Given task: Reproduce all of the material below verbatim, line for line, with no changes.

Given records:
:::::

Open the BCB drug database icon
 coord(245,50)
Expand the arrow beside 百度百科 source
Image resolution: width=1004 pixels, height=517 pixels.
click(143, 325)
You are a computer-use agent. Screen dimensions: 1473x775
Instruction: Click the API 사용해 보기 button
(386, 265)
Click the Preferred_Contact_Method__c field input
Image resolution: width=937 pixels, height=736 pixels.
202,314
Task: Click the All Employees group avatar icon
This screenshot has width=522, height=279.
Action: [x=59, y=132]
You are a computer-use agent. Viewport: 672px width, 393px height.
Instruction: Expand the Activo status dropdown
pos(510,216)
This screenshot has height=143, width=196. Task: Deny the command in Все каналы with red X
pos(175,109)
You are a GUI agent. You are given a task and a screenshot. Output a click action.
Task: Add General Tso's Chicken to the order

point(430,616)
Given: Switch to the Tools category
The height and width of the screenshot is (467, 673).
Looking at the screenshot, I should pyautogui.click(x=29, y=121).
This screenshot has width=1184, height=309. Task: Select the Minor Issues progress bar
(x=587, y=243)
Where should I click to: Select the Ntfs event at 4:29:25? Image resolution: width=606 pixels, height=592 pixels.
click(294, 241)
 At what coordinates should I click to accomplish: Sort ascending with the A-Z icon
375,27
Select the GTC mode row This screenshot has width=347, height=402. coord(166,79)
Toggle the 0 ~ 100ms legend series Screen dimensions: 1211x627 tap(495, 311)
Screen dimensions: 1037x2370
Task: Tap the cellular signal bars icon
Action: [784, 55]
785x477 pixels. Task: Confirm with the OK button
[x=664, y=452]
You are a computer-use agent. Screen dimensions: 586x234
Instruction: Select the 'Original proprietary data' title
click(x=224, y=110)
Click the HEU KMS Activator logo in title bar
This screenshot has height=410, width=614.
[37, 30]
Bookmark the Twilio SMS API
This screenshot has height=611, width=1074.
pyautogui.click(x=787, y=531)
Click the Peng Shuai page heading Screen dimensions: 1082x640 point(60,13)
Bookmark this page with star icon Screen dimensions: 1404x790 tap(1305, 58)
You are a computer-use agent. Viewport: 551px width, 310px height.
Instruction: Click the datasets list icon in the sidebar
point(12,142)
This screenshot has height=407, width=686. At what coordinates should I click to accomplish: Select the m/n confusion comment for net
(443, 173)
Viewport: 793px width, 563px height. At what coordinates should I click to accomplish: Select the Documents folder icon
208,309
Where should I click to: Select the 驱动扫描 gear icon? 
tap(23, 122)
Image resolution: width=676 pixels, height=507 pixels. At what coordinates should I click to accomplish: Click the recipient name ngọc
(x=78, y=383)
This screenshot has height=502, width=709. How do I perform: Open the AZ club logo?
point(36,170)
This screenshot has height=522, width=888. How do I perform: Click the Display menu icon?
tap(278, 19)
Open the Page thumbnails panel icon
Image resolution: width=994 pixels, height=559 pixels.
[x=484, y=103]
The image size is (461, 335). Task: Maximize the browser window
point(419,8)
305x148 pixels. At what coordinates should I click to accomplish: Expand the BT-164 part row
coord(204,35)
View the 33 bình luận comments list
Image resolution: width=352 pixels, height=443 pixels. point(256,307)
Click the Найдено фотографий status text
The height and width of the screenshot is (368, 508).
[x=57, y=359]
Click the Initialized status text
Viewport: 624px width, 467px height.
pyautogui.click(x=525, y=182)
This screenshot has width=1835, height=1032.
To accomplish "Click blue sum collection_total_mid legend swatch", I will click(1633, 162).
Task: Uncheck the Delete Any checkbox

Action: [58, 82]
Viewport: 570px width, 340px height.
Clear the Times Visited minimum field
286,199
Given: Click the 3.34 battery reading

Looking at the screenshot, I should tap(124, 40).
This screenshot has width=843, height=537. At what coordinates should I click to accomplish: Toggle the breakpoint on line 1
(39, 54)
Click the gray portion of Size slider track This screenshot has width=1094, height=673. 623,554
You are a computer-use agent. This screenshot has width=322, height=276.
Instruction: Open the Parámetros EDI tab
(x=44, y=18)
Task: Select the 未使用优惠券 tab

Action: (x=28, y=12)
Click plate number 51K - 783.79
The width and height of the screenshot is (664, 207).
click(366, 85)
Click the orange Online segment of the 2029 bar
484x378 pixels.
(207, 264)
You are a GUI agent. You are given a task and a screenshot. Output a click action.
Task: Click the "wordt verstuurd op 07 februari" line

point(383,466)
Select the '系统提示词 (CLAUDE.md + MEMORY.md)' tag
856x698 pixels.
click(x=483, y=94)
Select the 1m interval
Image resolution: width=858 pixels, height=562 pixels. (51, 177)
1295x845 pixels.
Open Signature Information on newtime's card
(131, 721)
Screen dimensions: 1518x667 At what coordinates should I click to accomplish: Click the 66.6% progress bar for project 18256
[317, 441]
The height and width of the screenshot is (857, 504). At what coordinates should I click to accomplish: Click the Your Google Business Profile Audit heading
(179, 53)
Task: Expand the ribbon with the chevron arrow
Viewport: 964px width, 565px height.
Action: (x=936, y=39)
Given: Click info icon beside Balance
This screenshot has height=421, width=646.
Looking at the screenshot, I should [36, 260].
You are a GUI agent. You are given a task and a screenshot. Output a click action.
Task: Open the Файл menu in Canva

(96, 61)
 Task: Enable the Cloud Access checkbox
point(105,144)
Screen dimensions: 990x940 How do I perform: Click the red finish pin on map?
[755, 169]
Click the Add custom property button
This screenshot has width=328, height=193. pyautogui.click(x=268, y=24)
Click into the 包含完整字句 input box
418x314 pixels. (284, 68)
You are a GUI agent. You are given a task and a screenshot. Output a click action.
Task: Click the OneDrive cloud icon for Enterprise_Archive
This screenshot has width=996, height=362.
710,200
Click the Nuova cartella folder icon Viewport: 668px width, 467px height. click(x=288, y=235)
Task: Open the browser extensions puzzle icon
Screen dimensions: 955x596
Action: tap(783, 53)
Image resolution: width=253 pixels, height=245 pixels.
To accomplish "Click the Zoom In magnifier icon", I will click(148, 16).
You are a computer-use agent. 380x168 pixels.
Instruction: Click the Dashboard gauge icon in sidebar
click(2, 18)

:::::

Task result:
Open the BCB drug database icon
 coord(245,50)
Expand the arrow beside 百度百科 source
Image resolution: width=1004 pixels, height=517 pixels.
click(143, 325)
You are a computer-use agent. Screen dimensions: 1473x775
Instruction: Click the API 사용해 보기 button
(386, 265)
Click the Preferred_Contact_Method__c field input
Image resolution: width=937 pixels, height=736 pixels.
202,314
Task: Click the All Employees group avatar icon
This screenshot has width=522, height=279.
Action: [x=59, y=132]
You are a computer-use agent. Viewport: 672px width, 393px height.
Instruction: Expand the Activo status dropdown
pos(510,216)
This screenshot has height=143, width=196. Task: Deny the command in Все каналы with red X
pos(175,109)
You are a GUI agent. You are given a task and a screenshot. Output a click action.
Task: Add General Tso's Chicken to the order

point(430,616)
Given: Switch to the Tools category
The height and width of the screenshot is (467, 673).
Looking at the screenshot, I should pyautogui.click(x=29, y=121).
This screenshot has width=1184, height=309. Task: Select the Minor Issues progress bar
(x=587, y=243)
Where should I click to: Select the Ntfs event at 4:29:25? Image resolution: width=606 pixels, height=592 pixels.
click(294, 241)
 At what coordinates should I click to accomplish: Sort ascending with the A-Z icon
375,27
Select the GTC mode row This screenshot has width=347, height=402. coord(166,79)
Toggle the 0 ~ 100ms legend series Screen dimensions: 1211x627 tap(495, 311)
Screen dimensions: 1037x2370
Task: Tap the cellular signal bars icon
Action: [784, 55]
785x477 pixels. Task: Confirm with the OK button
[x=664, y=452]
You are a computer-use agent. Screen dimensions: 586x234
Instruction: Select the 'Original proprietary data' title
click(x=224, y=110)
Click the HEU KMS Activator logo in title bar
This screenshot has height=410, width=614.
[37, 30]
Bookmark the Twilio SMS API
This screenshot has height=611, width=1074.
pyautogui.click(x=787, y=531)
Click the Peng Shuai page heading Screen dimensions: 1082x640 point(60,13)
Bookmark this page with star icon Screen dimensions: 1404x790 tap(1305, 58)
You are a computer-use agent. Viewport: 551px width, 310px height.
Instruction: Click the datasets list icon in the sidebar
point(12,142)
This screenshot has height=407, width=686. At what coordinates should I click to accomplish: Select the m/n confusion comment for net
(443, 173)
Viewport: 793px width, 563px height. At what coordinates should I click to accomplish: Select the Documents folder icon
208,309
Where should I click to: Select the 驱动扫描 gear icon? 
tap(23, 122)
Image resolution: width=676 pixels, height=507 pixels. At what coordinates should I click to accomplish: Click the recipient name ngọc
(x=78, y=383)
This screenshot has height=502, width=709. How do I perform: Open the AZ club logo?
point(36,170)
This screenshot has height=522, width=888. How do I perform: Click the Display menu icon?
tap(278, 19)
Open the Page thumbnails panel icon
Image resolution: width=994 pixels, height=559 pixels.
[x=484, y=103]
The image size is (461, 335). Task: Maximize the browser window
point(419,8)
305x148 pixels. At what coordinates should I click to accomplish: Expand the BT-164 part row
coord(204,35)
View the 33 bình luận comments list
Image resolution: width=352 pixels, height=443 pixels. point(256,307)
Click the Найдено фотографий status text
The height and width of the screenshot is (368, 508).
[x=57, y=359]
Click the Initialized status text
Viewport: 624px width, 467px height.
pyautogui.click(x=525, y=182)
This screenshot has width=1835, height=1032.
To accomplish "Click blue sum collection_total_mid legend swatch", I will click(1633, 162).
Task: Uncheck the Delete Any checkbox

Action: [58, 82]
Viewport: 570px width, 340px height.
Clear the Times Visited minimum field
286,199
Given: Click the 3.34 battery reading

Looking at the screenshot, I should tap(124, 40).
This screenshot has width=843, height=537. At what coordinates should I click to accomplish: Toggle the breakpoint on line 1
(39, 54)
Click the gray portion of Size slider track This screenshot has width=1094, height=673. 623,554
You are a computer-use agent. This screenshot has width=322, height=276.
Instruction: Open the Parámetros EDI tab
(x=44, y=18)
Task: Select the 未使用优惠券 tab

Action: (x=28, y=12)
Click plate number 51K - 783.79
The width and height of the screenshot is (664, 207).
click(366, 85)
Click the orange Online segment of the 2029 bar
484x378 pixels.
(207, 264)
You are a GUI agent. You are given a task and a screenshot. Output a click action.
Task: Click the "wordt verstuurd op 07 februari" line

point(383,466)
Select the '系统提示词 (CLAUDE.md + MEMORY.md)' tag
856x698 pixels.
click(x=483, y=94)
Select the 1m interval
Image resolution: width=858 pixels, height=562 pixels. (51, 177)
1295x845 pixels.
Open Signature Information on newtime's card
(131, 721)
Screen dimensions: 1518x667 At what coordinates should I click to accomplish: Click the 66.6% progress bar for project 18256
[317, 441]
The height and width of the screenshot is (857, 504). At what coordinates should I click to accomplish: Click the Your Google Business Profile Audit heading
(179, 53)
Task: Expand the ribbon with the chevron arrow
Viewport: 964px width, 565px height.
Action: (x=936, y=39)
Given: Click info icon beside Balance
This screenshot has height=421, width=646.
Looking at the screenshot, I should [36, 260].
You are a GUI agent. You are given a task and a screenshot. Output a click action.
Task: Open the Файл menu in Canva

(96, 61)
 Task: Enable the Cloud Access checkbox
point(105,144)
Screen dimensions: 990x940 How do I perform: Click the red finish pin on map?
[755, 169]
Click the Add custom property button
This screenshot has width=328, height=193. pyautogui.click(x=268, y=24)
Click into the 包含完整字句 input box
418x314 pixels. (284, 68)
You are a GUI agent. You are given a task and a screenshot. Output a click action.
Task: Click the OneDrive cloud icon for Enterprise_Archive
This screenshot has width=996, height=362.
710,200
Click the Nuova cartella folder icon Viewport: 668px width, 467px height. click(x=288, y=235)
Task: Open the browser extensions puzzle icon
Screen dimensions: 955x596
Action: tap(783, 53)
Image resolution: width=253 pixels, height=245 pixels.
To accomplish "Click the Zoom In magnifier icon", I will click(148, 16).
You are a computer-use agent. 380x168 pixels.
Instruction: Click the Dashboard gauge icon in sidebar
click(2, 18)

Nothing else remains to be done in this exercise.